| Task prompt |
Exclude the pictures and set down, unaltered, the lines from the one that holds "Task: Select the M size row label" through the end of the data.

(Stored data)
== == ==

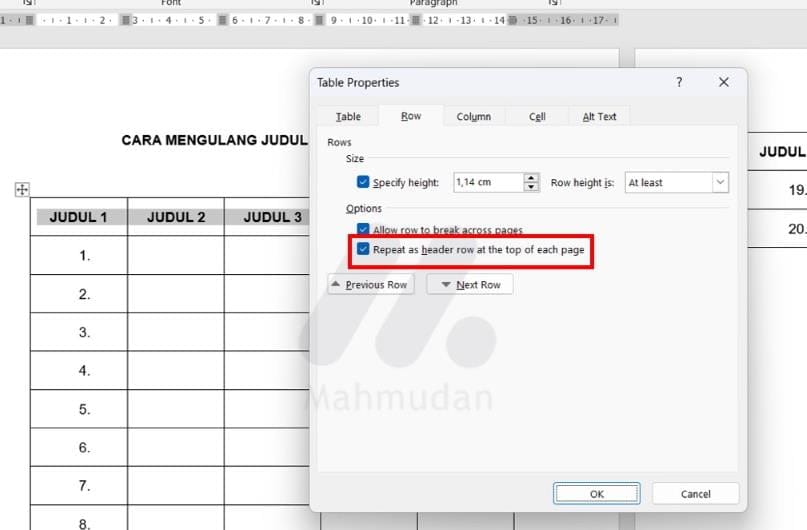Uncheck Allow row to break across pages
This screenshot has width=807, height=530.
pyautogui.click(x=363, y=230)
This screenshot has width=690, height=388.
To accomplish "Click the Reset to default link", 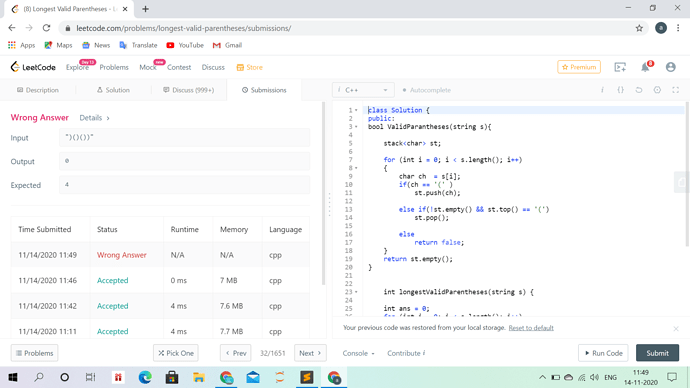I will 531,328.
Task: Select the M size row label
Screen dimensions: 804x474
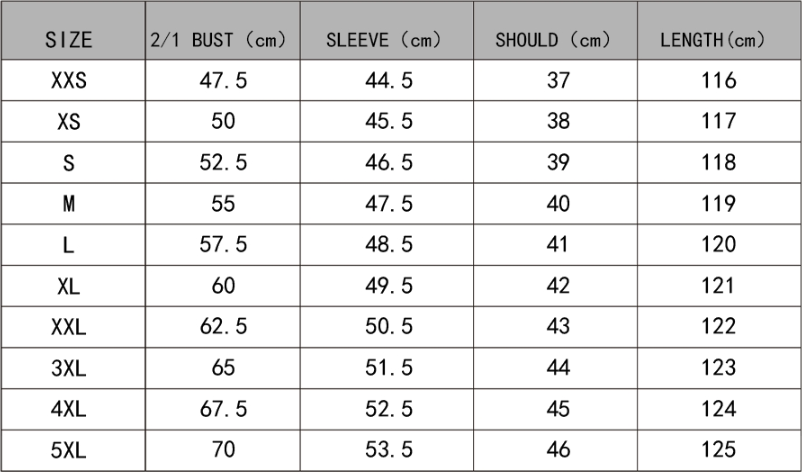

== == ==

| Task solution |
Task: Select the M size row label
Screen dimensions: 804x474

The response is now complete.